--- START ---

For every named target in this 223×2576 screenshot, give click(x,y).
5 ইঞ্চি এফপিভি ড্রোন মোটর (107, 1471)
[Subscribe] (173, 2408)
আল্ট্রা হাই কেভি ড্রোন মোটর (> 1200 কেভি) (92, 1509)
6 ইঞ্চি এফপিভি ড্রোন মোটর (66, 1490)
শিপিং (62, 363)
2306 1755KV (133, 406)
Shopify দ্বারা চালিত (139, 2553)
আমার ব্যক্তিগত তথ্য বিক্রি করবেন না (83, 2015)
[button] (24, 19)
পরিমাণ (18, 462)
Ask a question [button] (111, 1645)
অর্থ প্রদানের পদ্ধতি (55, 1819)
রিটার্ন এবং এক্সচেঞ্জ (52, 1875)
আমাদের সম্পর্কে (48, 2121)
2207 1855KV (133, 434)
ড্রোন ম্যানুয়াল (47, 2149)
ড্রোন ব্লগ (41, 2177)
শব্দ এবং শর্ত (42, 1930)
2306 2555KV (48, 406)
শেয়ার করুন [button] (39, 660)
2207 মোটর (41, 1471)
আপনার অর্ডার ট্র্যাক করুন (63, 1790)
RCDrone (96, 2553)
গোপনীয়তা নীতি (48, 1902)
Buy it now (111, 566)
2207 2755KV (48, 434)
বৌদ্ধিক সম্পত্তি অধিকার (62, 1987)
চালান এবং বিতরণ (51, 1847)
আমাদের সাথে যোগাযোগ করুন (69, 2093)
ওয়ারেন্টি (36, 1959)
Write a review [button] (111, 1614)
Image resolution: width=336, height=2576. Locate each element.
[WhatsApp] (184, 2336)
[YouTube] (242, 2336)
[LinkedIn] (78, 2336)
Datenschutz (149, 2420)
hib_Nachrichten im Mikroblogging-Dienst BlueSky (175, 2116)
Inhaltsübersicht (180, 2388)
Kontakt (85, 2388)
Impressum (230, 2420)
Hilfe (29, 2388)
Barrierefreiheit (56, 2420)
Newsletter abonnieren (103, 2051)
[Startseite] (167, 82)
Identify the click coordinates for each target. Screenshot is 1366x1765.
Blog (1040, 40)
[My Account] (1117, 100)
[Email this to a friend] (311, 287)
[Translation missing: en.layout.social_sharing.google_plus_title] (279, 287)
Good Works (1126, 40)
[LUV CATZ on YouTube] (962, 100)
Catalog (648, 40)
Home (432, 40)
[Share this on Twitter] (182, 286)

--- END ---

→ **WHAT TO PRODUCE**
Of the entries above, repeat exactly the lines from the line with "আপনার অর্ডার ট্র্যাক করুন (63, 1790)" through the line with "[LUV CATZ on YouTube] (962, 100)", both of them included.

→ **COMPLETED EXERCISE**
আপনার অর্ডার ট্র্যাক করুন (63, 1790)
RCDrone (96, 2553)
গোপনীয়তা নীতি (48, 1902)
Buy it now (111, 566)
2207 2755KV (48, 434)
বৌদ্ধিক সম্পত্তি অধিকার (62, 1987)
চালান এবং বিতরণ (51, 1847)
আমাদের সাথে যোগাযোগ করুন (69, 2093)
ওয়ারেন্টি (36, 1959)
Write a review [button] (111, 1614)
Image resolution: width=336, height=2576. Locate each element.
[WhatsApp] (184, 2336)
[YouTube] (242, 2336)
[LinkedIn] (78, 2336)
Datenschutz (149, 2420)
hib_Nachrichten im Mikroblogging-Dienst BlueSky (175, 2116)
Inhaltsübersicht (180, 2388)
Kontakt (85, 2388)
Impressum (230, 2420)
Hilfe (29, 2388)
Barrierefreiheit (56, 2420)
Newsletter abonnieren (103, 2051)
[Startseite] (167, 82)
Identify the click coordinates for each target. Screenshot is 1366x1765.
Blog (1040, 40)
[My Account] (1117, 100)
[Email this to a friend] (311, 287)
[Translation missing: en.layout.social_sharing.google_plus_title] (279, 287)
Good Works (1126, 40)
[LUV CATZ on YouTube] (962, 100)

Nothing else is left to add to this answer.